Gramegna signals support for global tax minimum


Pierre Gramegna, Luxembourg finance minister (DP), said this week that a global minimum tax could be good for Luxembourg. Library photo: Sebastien Goossens 

Finance minister Pierre Gramegna has signalled his support for a global minimum corporate tax floated by US treasury secretary Janet Yellen this week, saying countries should work within the OECD framework to avoid a “race to the bottom.” 

Yellen on Monday said the US wants to begin talks with G20 countries to introduce a minimum global corporate tax rate. The Biden administration, as part of plans to raise money for a $2trn infrastructure bill, plans to increase the corporate tax rate, as well as make it harder for US companies to shift profits and jobs to low-tax countries.

“I think the US proposal comes exactly at the right time. It’s a proposal that shows the United States wants to engage more in multilateralism,” Gramegna (DP) said speaking to Bloomberg. “If we want to have a new international tax landscape, we cannot do it all alone. We need to do it all together in the OECD framework.”

The OECD is already working on a two-pillar strategy within its base erosion and profit shifting (BEPS) action plan. The framework--which brings together 137 countries--addresses nexus and profit allocation (where taxes should be paid and what profits should be taxed) as well as ensuring a minimum level of taxation.

“We need more solidarity.

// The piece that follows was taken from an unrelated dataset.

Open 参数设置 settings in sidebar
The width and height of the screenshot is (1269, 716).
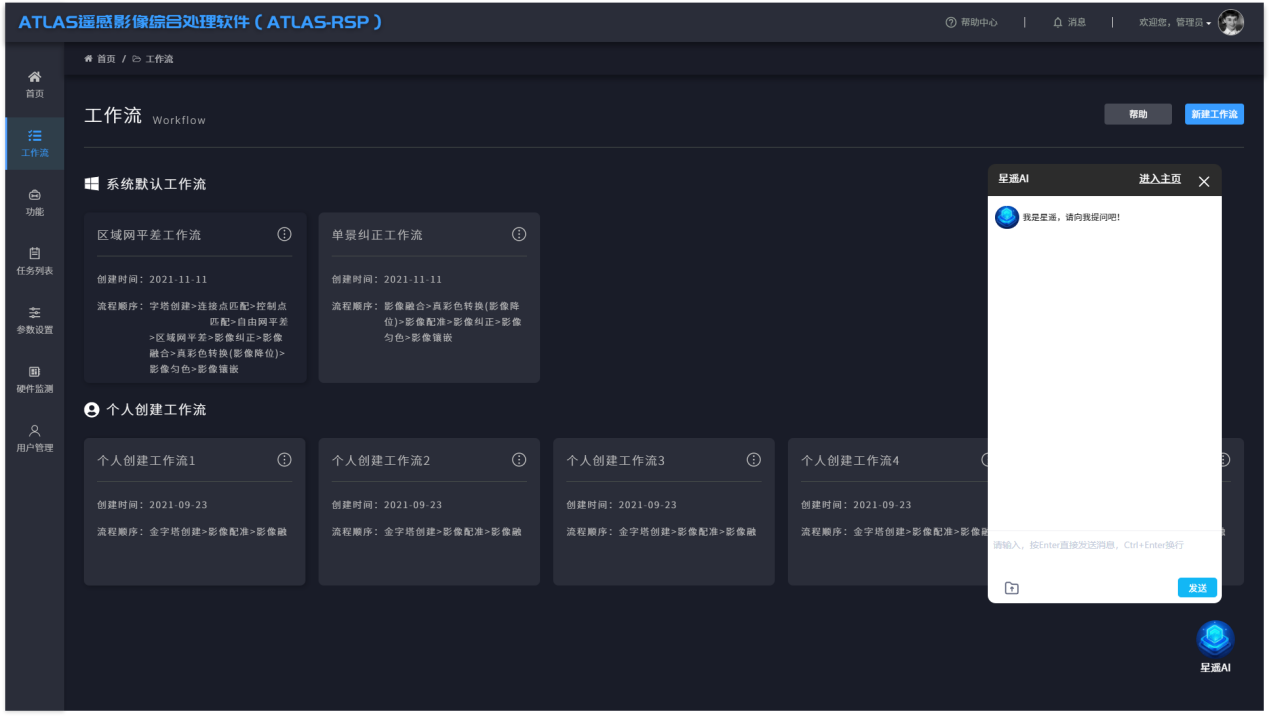34,320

We need to break the mould of many multinationals trying to reduce their taxation close to zero,” Gramega said. “We must avoid a race to the bottom in the field of taxation and Luxembourg is very pleased that this discussion is taking place.”

Pressed on countries like Luxembourg and Ireland using taxation as a competitiveness toll, Gramegna said that “taxation will play less of a role in the future in attracting companies if we have a common framework,” citing Luxembourg’s AAA status as a draw.

“The global direction is the right one,” Gramegna said, even though he conceded that EU countries like Luxembourg or Ireland “have specific considerations to value and put forward that need to be taking into consideration.”

In an interview with Luxembourg broadcaster RTL, Gramegna reiterated his support for the measure, saying it would help calm down global discussions around tax dumping, which would also benefit the grand duchy.